In other words, tests are everywhere, and they are mostly useful, but do they really represent the test taker to the eyes of the institution demanding results? Are they really enough to grasp the test taker’s rank among the population or on a scale? Do the results really represent us well enough for these test to be more useful than detrimental or discriminatory against atypical personalities?
Many before me have tried to answer this question by making tests seem mainly detrimental, I would like to take the inverse approach. I believe that tests are essential: they provide valuable information in order to understand the particularities of each person encountered in a specific setting in very little time, and therefore to permit humans to behave in accordance with the results. This is the definition of society in general: behaving with one another according to social rules between each two people.
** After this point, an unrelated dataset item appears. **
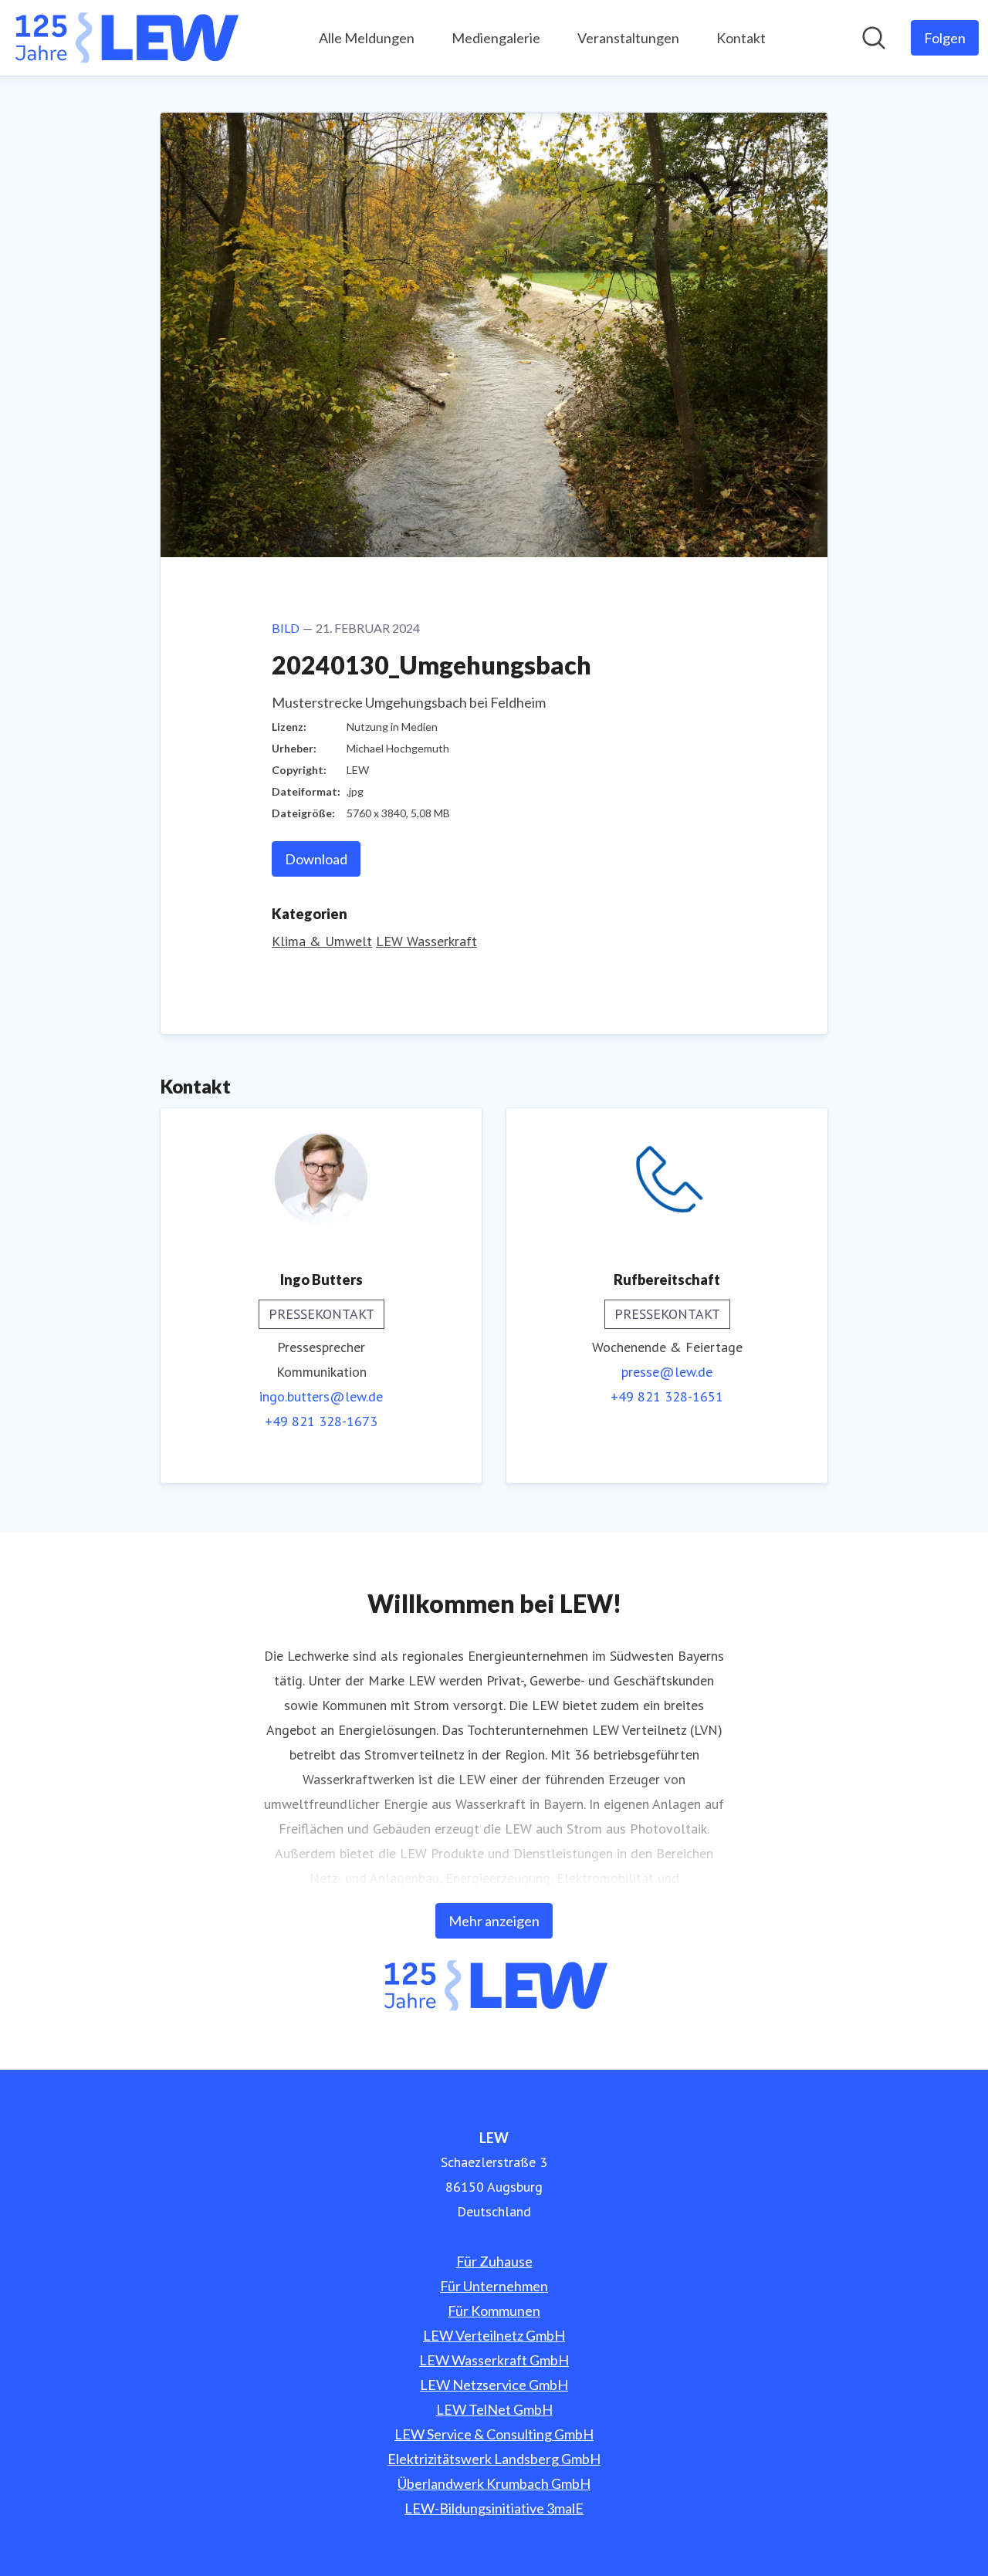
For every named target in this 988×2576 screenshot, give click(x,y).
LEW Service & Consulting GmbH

It has been proven that one review, or one score, given by an experienced reviewer, is usually extremely similar to multiple reviews or score given by a multitude of inexperienced reviewers, amongst which the outliers cancel each other out. Going back to the main question: could this be the solution to test-bias? Could more and more tests be the solution to achieve the best accuracy and grasp the details of the facets of personal specificities?
No test is perfect, misevaluations can occur. Test results may reflect inequalities and discriminatory bias. But could they be compared to multiple imperfect reviewers? Tests are our only way of assessing some important human characteristics, and one of the best way to compare us to each other, but no one test in infallible at the task. Tests are sometime expensive, especially paper-based tests and one-on-one tests, but with the universal use of computers, they could be inexpensive even if multiplied! An extremely smart student with anxiety disorders may get a lower SAT score than his less educated comrade, the scores are not really comparable in that case but are still used to compare the two students by universities. But if 10 tests were taken, some in a situation of stress some not, maybe even with a suppression of the best and worst score for each test taker? What if some of the SAT-tests were oral, and others written, some interactive some anonymous. Each test is a powerful tool, and can not be ignored for their imperfections, but a group of multifaceted tests are truly more representative of the test takers, who are themselves multifaceted as well.